Mattel released the first Hijab-wearing Barbie doll this week at Glamour’s Women of the Year Summit. The doll was inspired by Olympic fencer, Ibtihaj Muhammad, who was the first member of the U.S. Olympic team to wear a hijab during her sporting event. This is another major win for Hasbro (Mattel’s parent company) as they expand their representation of girls through one of the most popular toys in the world. However, some critics think the new Barbie’s wardrobe promotes ideals of female repression and terrorism.
As if Muhammad’s athletic career wasn’t inspiration enough (competing in fencing events since a teenager in her religious garb), many would think creating a doll in her likeness would be a source for even greater adoration.
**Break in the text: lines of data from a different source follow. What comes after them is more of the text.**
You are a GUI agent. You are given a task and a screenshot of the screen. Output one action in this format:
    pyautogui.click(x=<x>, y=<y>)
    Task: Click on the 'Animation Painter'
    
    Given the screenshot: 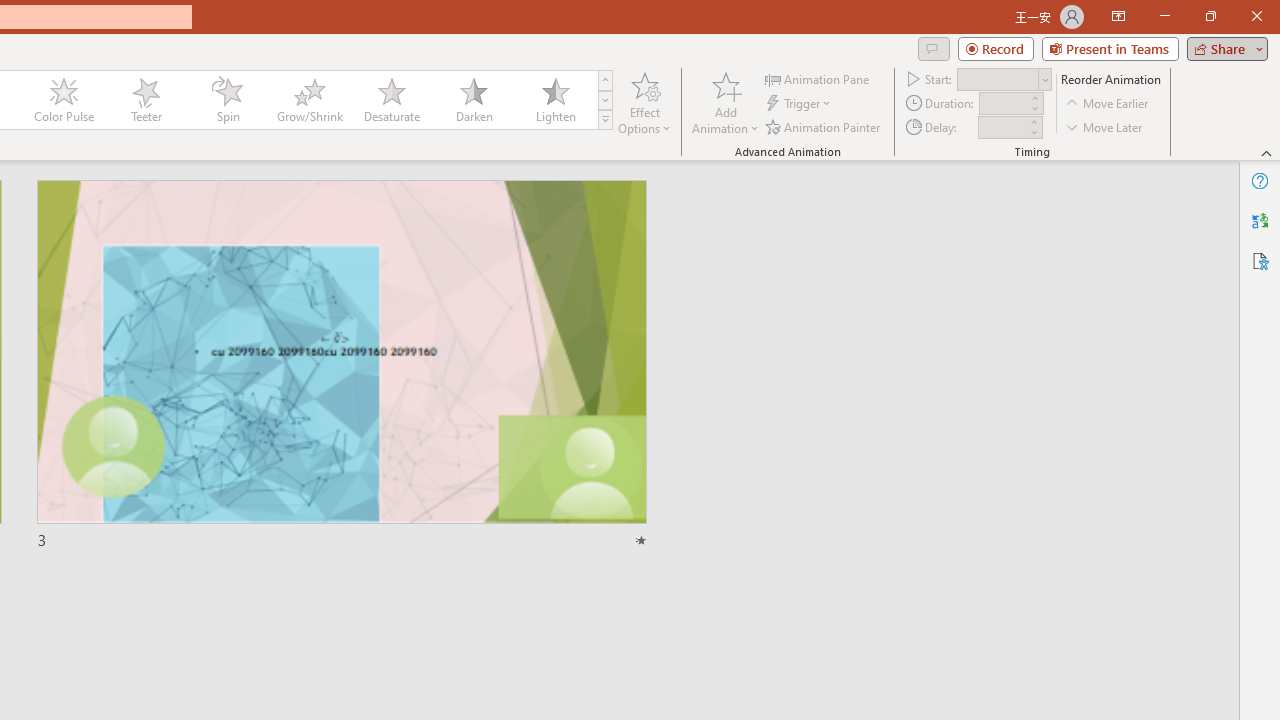 What is the action you would take?
    pyautogui.click(x=824, y=127)
    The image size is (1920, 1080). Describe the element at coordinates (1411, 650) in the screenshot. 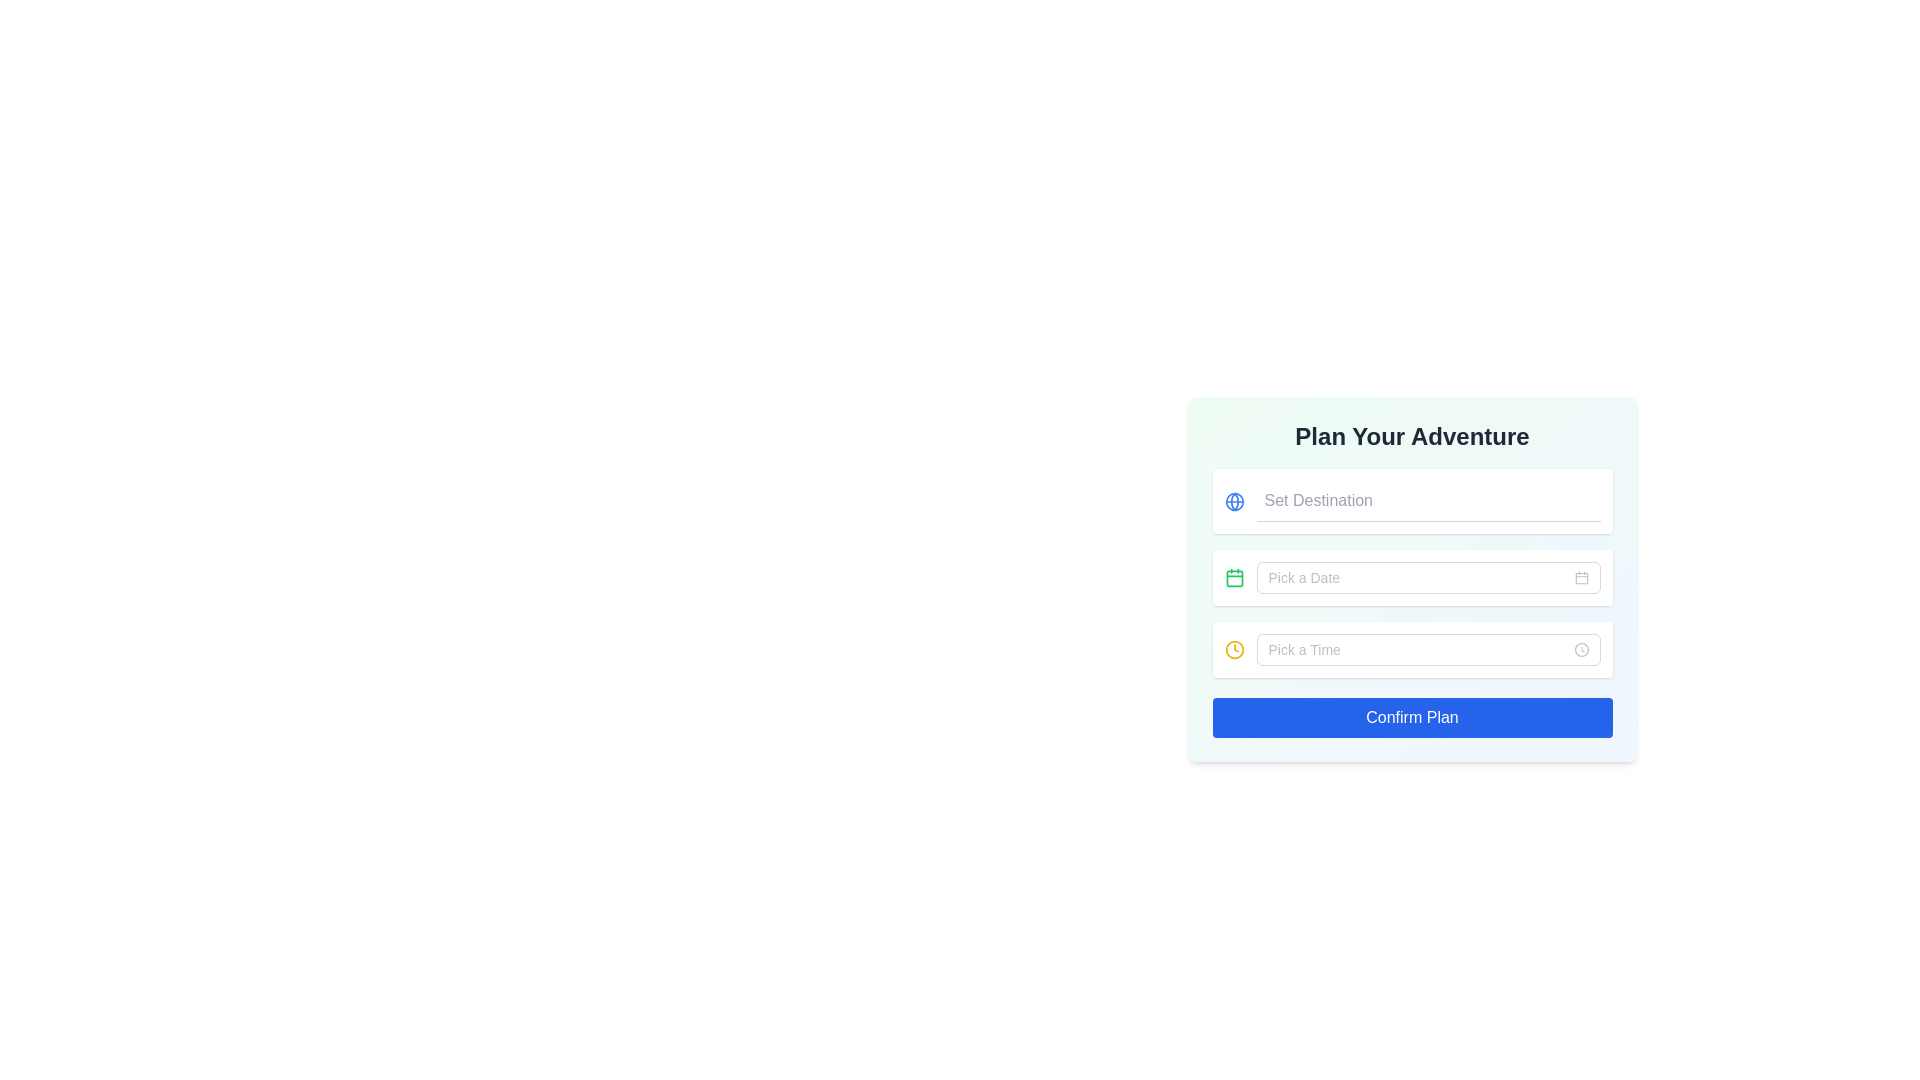

I see `a specific time within the Time Picker Input Field, which opens a time picker dialog when interacted with` at that location.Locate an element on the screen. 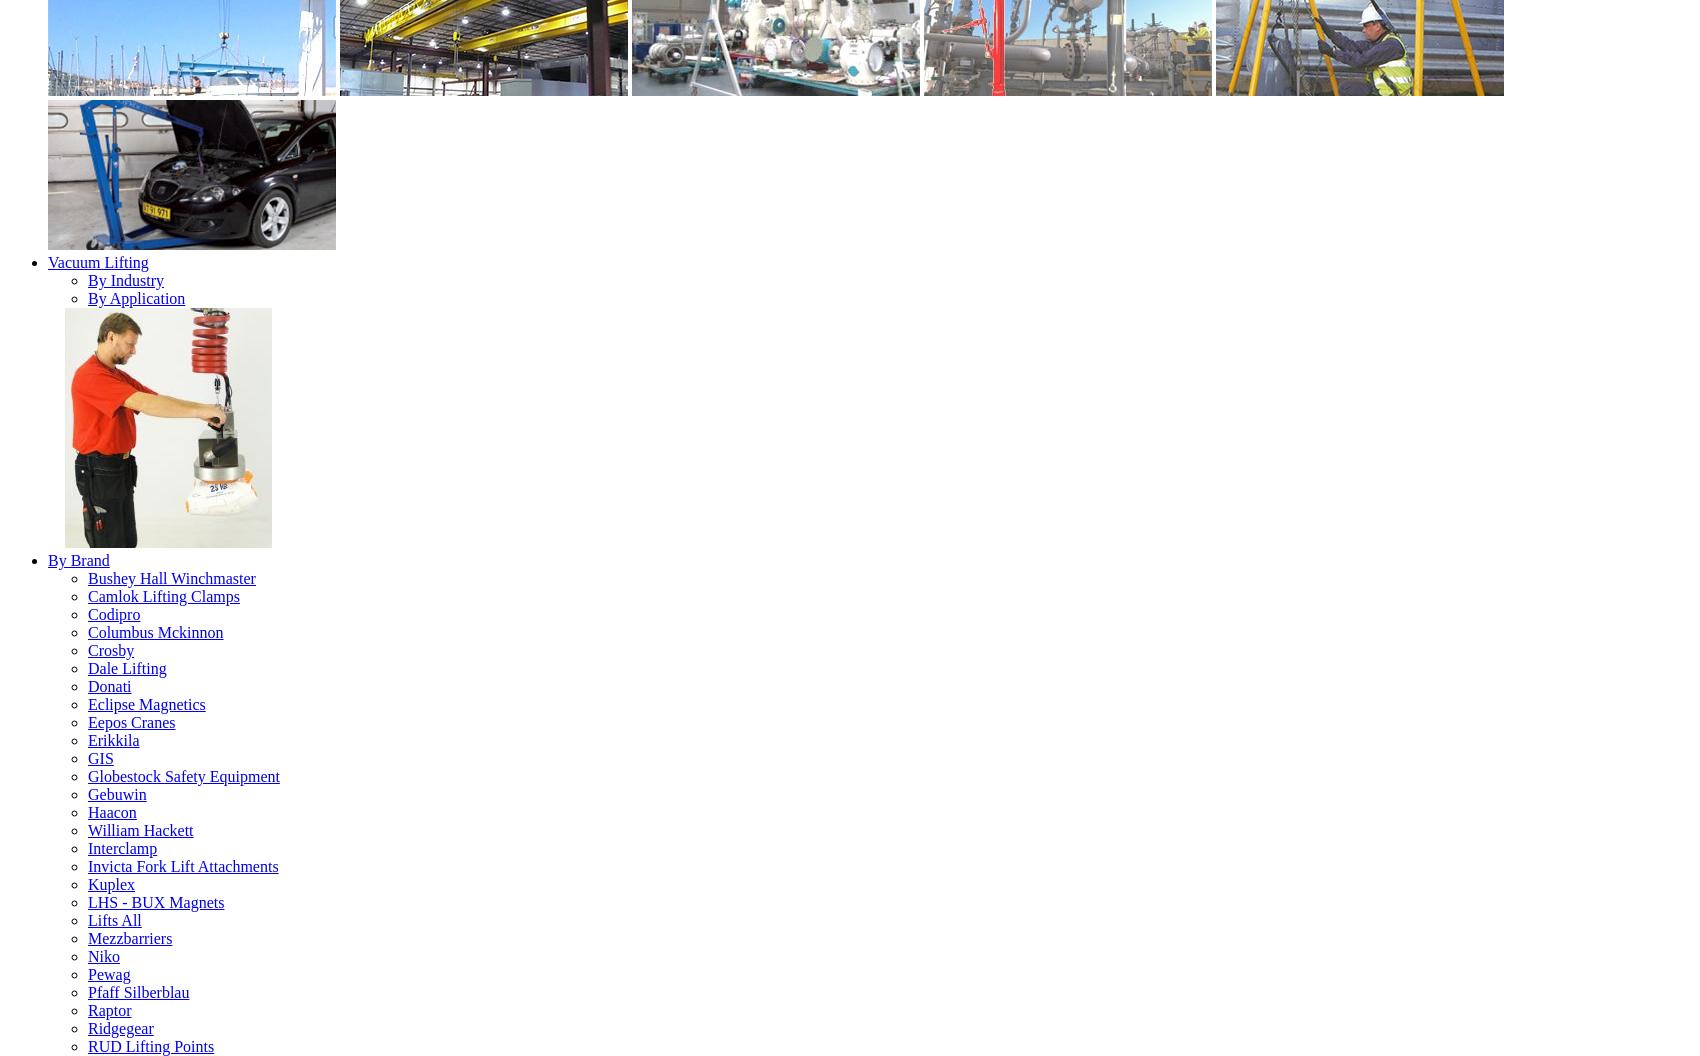  'Haacon' is located at coordinates (111, 811).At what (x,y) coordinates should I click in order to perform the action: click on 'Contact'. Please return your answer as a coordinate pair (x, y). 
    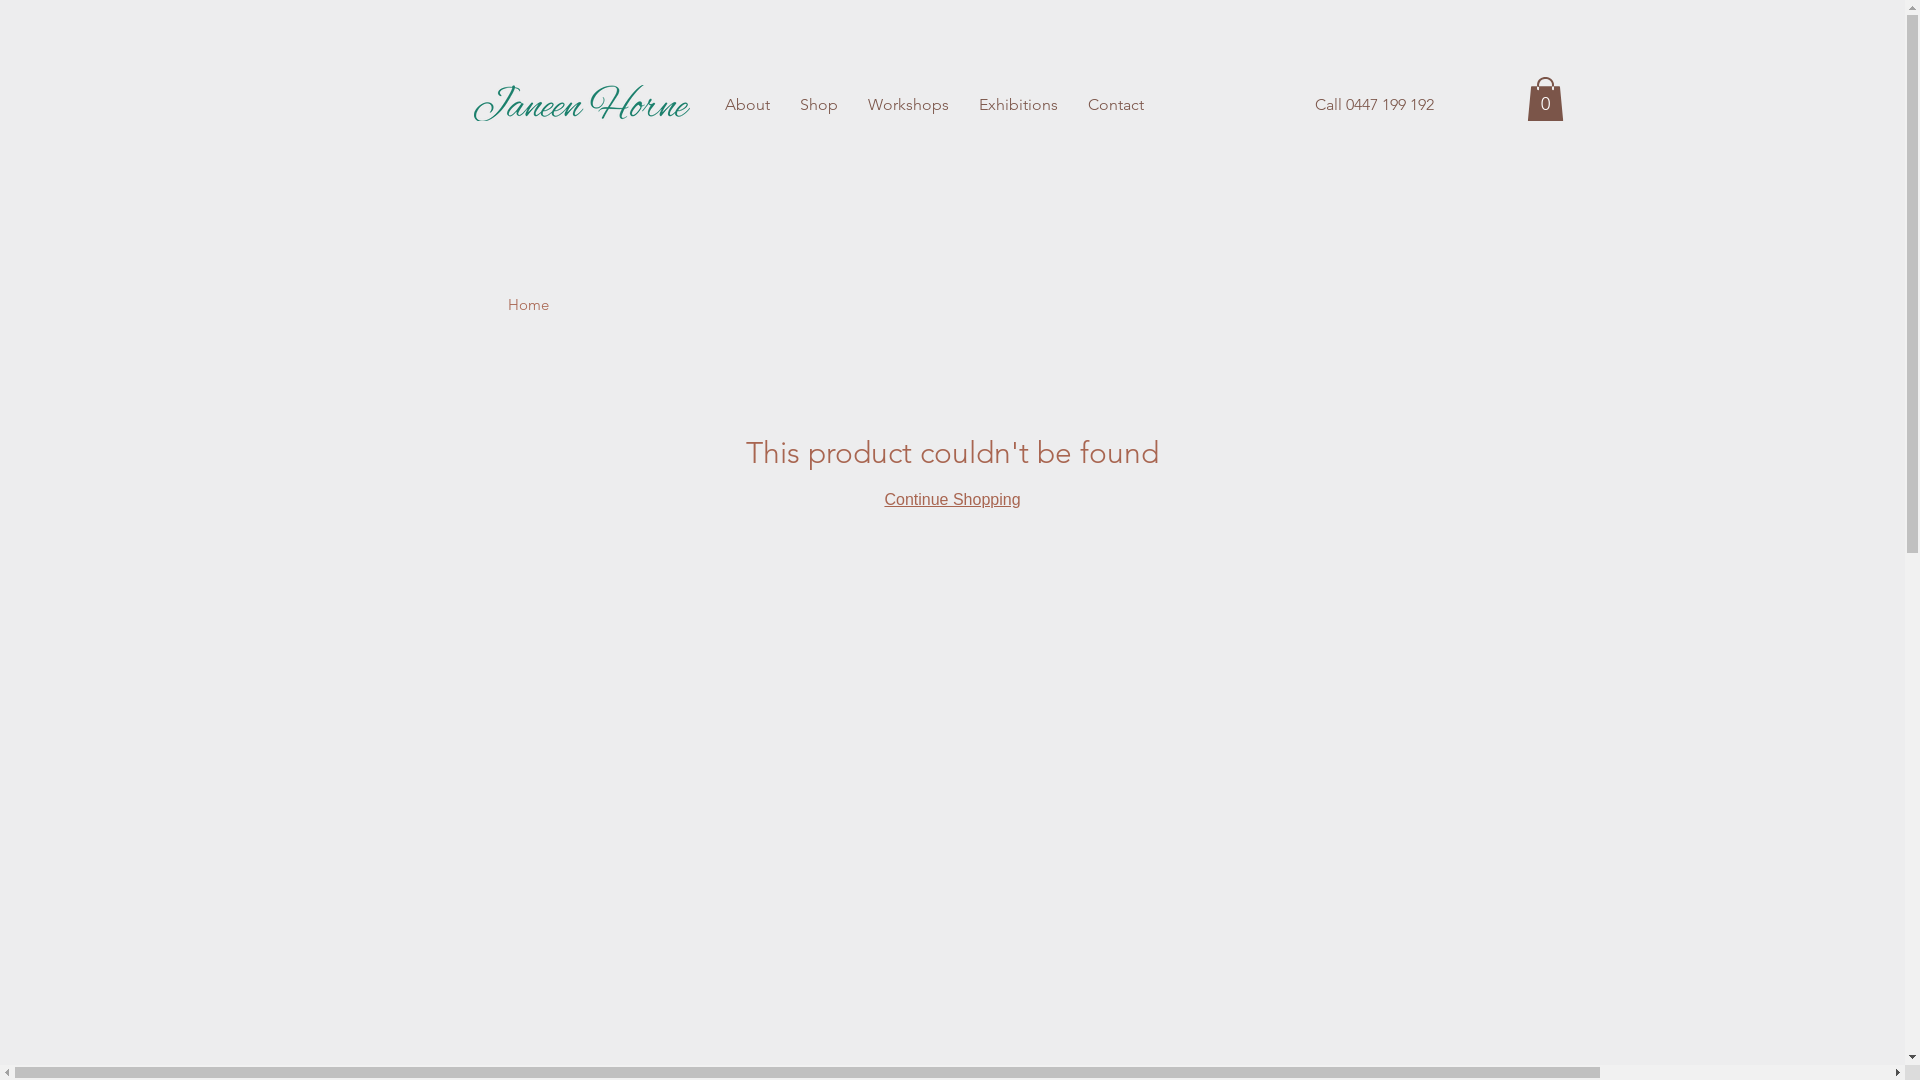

This is another step toward greater inclusivity and global representation for other hijab-wearing girls who have never had the option of purchasing a toy that shared their beliefs. Although Muhammad was a part of the design process, she was presented the final product at last week’s WOTY Summit as part of their Shero series, highlighting women heroes.
Muhammad spoke of how her Barbie-filled childhood was absent of a doll that looked like her. “I hope that little girls of color across the heartland will be inspired to embrace what makes them unique,” Muhammad said of her new mini-me.
Since the unveiling, many outlets have praised Mattel and the fencing beauty. But where there is progress, there are also haters. Twitter has exploded this week with claims that the hijab-wearing Barbie promotes female slavery and terrorist ideals. Right-wing commentator, Ann Coulter, took to Twitter to express her opinion, saying “JIHAD BARBIE! ISIS KEN sold separately.”
Unfortunately, several others agreed with Coulter’s viewpoint and expressed their outrage and suggested to boycott Mattel for releasing the doll.
Although a boycott looks unlikely, Muhammad’s Barbie will not be available for public purchase in 2018.